── Text section ──

Uganda is mandated under the UN global agenda to “ensure availability and sustainable management of water and sanitation for all” by 2030.
This is a commitment embraced when the UN adopted the 17 Sustainable Development Goals (SDGs), last September at the expiry of the eight Millennium Development Goals (MDGs) adopted in 2000.
SDG goal six dictates that all states “ensure availability and sustainable management of water and sanitation for all” by 2030 a higher demand from MDGs whose priority was to halve the proportion of people without sustainable access to safe drinking water.
But according to Dr Wilberforce Kisamba Mugerwa, the National Development Plan (NDP) chairperson, having a universal coverage of water in the next 15 years should not be a hard call since it has been given priority in the National Development Plan II. The NDP is the government’s priority plan document and it runs for five years. NPDII runs from 2015/2016 financial year to 2019/20.
Dr Mugerwa says, for instance, the Authority has recommended that government increases access to safe water in rural areas from 65 per cent currently to 79 per cent and urban areas from 77 per cent to 100 per cent by 2030.
He, however, says attaining the above require everyone’s effective involvement and a well-coordinated financing mechanism, meaning the donor community’s hand will be handy.
Lydia Mirembe, the communication and knowledge management advisor IRC Uganda, an international organisation working in the water sector, says attaining universal water coverage should be the easiest goal in this global agenda.
“Since water is a transboundary issue, government should work hand in hand with other countries to protect water sources shared across as well,” Mirembe adds.

───
── Data provided ──

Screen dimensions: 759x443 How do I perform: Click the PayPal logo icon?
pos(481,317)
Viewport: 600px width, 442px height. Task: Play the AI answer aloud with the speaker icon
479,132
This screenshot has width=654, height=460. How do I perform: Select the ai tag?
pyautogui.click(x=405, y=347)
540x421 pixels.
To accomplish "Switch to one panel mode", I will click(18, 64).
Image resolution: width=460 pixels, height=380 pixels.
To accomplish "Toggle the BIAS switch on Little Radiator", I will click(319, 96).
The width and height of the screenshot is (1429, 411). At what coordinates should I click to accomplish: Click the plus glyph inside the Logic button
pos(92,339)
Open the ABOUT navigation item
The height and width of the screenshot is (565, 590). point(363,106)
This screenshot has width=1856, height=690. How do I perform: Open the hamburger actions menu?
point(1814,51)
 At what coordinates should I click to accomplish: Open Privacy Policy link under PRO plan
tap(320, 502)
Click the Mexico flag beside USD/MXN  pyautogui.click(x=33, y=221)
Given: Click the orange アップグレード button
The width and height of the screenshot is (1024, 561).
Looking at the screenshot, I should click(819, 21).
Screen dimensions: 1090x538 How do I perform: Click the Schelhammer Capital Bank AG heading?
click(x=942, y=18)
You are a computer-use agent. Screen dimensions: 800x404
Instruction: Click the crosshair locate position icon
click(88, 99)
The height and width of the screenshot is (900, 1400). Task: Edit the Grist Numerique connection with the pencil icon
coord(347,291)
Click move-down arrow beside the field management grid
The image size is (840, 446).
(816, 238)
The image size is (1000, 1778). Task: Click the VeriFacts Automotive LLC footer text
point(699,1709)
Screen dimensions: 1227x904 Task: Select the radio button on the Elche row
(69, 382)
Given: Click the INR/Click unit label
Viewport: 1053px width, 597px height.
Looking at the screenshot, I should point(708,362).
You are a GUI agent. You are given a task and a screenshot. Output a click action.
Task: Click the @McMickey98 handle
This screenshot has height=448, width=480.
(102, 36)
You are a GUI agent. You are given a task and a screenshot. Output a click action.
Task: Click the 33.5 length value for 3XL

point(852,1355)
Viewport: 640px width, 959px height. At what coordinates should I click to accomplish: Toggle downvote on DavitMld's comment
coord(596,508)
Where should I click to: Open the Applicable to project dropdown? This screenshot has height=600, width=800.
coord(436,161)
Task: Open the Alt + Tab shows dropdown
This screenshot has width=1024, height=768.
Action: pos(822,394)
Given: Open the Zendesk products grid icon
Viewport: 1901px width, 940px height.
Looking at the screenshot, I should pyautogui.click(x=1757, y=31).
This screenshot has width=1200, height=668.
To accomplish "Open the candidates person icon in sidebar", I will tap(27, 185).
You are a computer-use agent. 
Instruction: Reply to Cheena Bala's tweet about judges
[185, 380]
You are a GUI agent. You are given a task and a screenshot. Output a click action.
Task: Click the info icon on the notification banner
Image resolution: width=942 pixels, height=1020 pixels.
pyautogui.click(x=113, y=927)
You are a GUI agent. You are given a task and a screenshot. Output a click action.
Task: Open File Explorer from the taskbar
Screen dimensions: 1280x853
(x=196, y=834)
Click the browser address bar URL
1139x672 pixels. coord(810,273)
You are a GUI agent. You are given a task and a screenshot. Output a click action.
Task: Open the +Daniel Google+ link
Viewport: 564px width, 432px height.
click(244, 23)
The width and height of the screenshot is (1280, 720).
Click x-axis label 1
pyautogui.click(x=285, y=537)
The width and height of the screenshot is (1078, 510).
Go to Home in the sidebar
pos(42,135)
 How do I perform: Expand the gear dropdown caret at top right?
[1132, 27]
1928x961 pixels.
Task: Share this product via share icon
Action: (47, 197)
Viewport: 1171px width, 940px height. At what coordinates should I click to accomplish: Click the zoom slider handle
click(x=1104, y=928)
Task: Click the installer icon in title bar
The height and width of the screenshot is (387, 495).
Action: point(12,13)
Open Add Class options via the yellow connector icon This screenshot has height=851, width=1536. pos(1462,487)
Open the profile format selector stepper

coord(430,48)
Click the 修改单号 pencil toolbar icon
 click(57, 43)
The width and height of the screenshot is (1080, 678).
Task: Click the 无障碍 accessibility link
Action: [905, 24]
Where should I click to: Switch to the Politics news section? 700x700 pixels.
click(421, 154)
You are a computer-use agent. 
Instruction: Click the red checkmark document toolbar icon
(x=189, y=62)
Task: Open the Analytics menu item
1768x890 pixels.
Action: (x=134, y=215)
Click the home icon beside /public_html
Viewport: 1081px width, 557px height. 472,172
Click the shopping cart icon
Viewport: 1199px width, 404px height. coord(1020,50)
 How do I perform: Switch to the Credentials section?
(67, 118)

───

### What is needed
Reproduce word for word the portion of the text on Uganda's water and sanitation goals, starting with "This is a commitment" and going on through "year to 2019/20.".

### Exercise output
This is a commitment embraced when the UN adopted the 17 Sustainable Development Goals (SDGs), last September at the expiry of the eight Millennium Development Goals (MDGs) adopted in 2000.
SDG goal six dictates that all states “ensure availability and sustainable management of water and sanitation for all” by 2030 a higher demand from MDGs whose priority was to halve the proportion of people without sustainable access to safe drinking water.
But according to Dr Wilberforce Kisamba Mugerwa, the National Development Plan (NDP) chairperson, having a universal coverage of water in the next 15 years should not be a hard call since it has been given priority in the National Development Plan II. The NDP is the government’s priority plan document and it runs for five years. NPDII runs from 2015/2016 financial year to 2019/20.